On July 21st, Alibaba announced on X the release of the latest update of its LLM Qwen 3: Qwen3-235B-A22B-Instruct-2507. The open-source model, distributed under an Apache 2.0 license, boasts 235 billion parameters and positions itself as a serious competitor to DeepSeek-V3, Claude Opus 4 by Anthropic, OpenAI's GPT-4o, or Kimi 2 recently launched by the Chinese startup Moonshot, which is four times larger.
Alibaba Cloud specified in its post:
"After discussing with the community and reflecting on the matter, we have decided to abandon the hybrid thinking mode. We will now train the Instruct and Thinking models separately to achieve the best possible quality."
Qwen3-235B-A22B-Instruct-2507 is a non-thinking model, meaning it does not perform complex chain reasoning but prioritizes speed and relevance in executing instructions.
Thanks to this strategic orientation, Qwen 3 not only improves in following instructions but also shows advancements in logical reasoning, fine understanding of specialized fields, handling rare languages, as well as in mathematics, sciences, programming, and interaction with digital tools.
In open-ended tasks, involving judgment, tone, or creation, it better adjusts to user expectations, with more useful responses and a more natural generation style.
Its context window, increased to 256,000 tokens, has been multiplied by eight, allowing it to now process large documents.

An architecture oriented towards flexibility and efficiency

The model relies on a Mixture-of-Experts (MoE) architecture with 128 specialized experts, of which 8 are selected based on the query: among its 235 billion parameters, only 22 billion are thus activated per request.
It is built on 94 layers of depth, an optimized GQA (Grouped Query Attention) scheme: 64 heads for the query (Q) and 4 for keys/values.
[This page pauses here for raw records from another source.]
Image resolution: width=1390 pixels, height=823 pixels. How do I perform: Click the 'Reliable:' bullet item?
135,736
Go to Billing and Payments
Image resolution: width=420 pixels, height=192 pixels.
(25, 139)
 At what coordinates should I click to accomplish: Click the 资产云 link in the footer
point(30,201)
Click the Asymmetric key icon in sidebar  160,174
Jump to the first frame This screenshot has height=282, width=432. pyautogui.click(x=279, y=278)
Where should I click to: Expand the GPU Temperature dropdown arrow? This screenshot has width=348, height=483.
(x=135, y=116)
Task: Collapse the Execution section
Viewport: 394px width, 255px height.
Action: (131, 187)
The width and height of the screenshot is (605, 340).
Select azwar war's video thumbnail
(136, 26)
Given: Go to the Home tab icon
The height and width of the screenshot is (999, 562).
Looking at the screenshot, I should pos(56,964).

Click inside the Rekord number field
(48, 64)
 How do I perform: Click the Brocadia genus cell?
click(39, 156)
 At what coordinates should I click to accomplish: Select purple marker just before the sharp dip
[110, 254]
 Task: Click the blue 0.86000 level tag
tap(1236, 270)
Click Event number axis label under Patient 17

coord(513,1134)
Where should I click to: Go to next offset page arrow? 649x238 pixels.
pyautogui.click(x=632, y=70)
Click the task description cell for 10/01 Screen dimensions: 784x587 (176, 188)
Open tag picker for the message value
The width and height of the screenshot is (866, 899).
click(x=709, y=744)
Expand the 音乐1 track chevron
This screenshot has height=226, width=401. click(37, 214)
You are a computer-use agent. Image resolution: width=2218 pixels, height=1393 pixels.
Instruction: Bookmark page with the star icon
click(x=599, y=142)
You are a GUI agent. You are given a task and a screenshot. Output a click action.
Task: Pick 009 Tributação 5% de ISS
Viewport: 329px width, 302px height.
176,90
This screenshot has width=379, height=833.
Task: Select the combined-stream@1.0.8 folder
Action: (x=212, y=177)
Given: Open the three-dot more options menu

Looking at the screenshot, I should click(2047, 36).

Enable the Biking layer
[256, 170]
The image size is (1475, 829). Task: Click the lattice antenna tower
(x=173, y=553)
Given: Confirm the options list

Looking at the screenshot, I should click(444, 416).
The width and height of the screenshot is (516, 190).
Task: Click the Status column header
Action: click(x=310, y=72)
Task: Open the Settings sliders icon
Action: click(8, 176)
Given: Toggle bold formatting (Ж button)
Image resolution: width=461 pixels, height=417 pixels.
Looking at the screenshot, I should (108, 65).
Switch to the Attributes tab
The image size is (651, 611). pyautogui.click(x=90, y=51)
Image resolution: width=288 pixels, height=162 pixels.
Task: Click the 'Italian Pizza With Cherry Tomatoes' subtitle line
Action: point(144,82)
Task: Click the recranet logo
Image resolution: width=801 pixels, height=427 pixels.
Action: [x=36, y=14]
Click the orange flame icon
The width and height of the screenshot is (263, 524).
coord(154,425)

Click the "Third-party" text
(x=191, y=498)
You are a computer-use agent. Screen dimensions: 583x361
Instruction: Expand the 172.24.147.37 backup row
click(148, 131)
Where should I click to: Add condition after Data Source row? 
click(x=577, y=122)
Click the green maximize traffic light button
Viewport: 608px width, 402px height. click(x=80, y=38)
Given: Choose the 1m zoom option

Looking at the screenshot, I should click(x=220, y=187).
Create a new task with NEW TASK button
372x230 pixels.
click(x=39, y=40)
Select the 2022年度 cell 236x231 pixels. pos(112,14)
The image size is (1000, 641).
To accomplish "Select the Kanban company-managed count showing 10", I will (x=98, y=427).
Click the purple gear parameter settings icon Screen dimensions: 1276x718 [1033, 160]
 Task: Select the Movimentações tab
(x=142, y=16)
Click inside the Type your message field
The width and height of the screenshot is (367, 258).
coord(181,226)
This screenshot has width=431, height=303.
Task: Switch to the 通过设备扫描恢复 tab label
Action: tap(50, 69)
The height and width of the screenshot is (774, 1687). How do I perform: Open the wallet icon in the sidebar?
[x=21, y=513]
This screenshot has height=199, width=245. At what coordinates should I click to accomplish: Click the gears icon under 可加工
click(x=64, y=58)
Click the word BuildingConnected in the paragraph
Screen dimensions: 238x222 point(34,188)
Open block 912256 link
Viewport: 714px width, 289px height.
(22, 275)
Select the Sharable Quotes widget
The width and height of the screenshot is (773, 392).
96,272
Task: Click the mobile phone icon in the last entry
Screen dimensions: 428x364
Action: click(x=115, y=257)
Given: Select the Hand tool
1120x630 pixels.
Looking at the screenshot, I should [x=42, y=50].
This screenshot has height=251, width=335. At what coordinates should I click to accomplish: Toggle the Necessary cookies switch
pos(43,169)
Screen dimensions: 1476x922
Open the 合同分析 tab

Performance of Qwen3‑235B‑A22B‑Instruct‑2507

The new version shows competitive, if not superior, results to leading competitors' models, particularly in mathematics, coding, and logical reasoning.
In general knowledge, it scored 83.0 on MMLU-Pro (compared to 75.2 for the previous version) and 93.1 on MMLU-Redux, approaching the level of Claude Opus 4 (94.2).
In advanced reasoning, it achieved a very high score in mathematical modeling: 70.3 on AIME (American Invitational Mathematics Examination) 2025, surpassing the scores of 46.6 by DeepSeek-V3-0324 and 26.7 by GPT-4o-0327 by OpenAI.
In coding, its score of 87.9 on MultiPL-E positions it behind Claude (88.5), but ahead of GPT-4o and DeepSeek. On LiveCodeBench v6, it reaches 51.8, marking the best performance measured on this benchmark.

FP8 quantized version: optimization without compromise

Alongside Qwen3-235B-A22B-Instruct-2507, Alibaba released its FP8 quantized version. This compressed numeric format drastically reduces memory requirements and accelerates inference, allowing the model to operate in environments where resources are limited, without causing any significant loss in performance.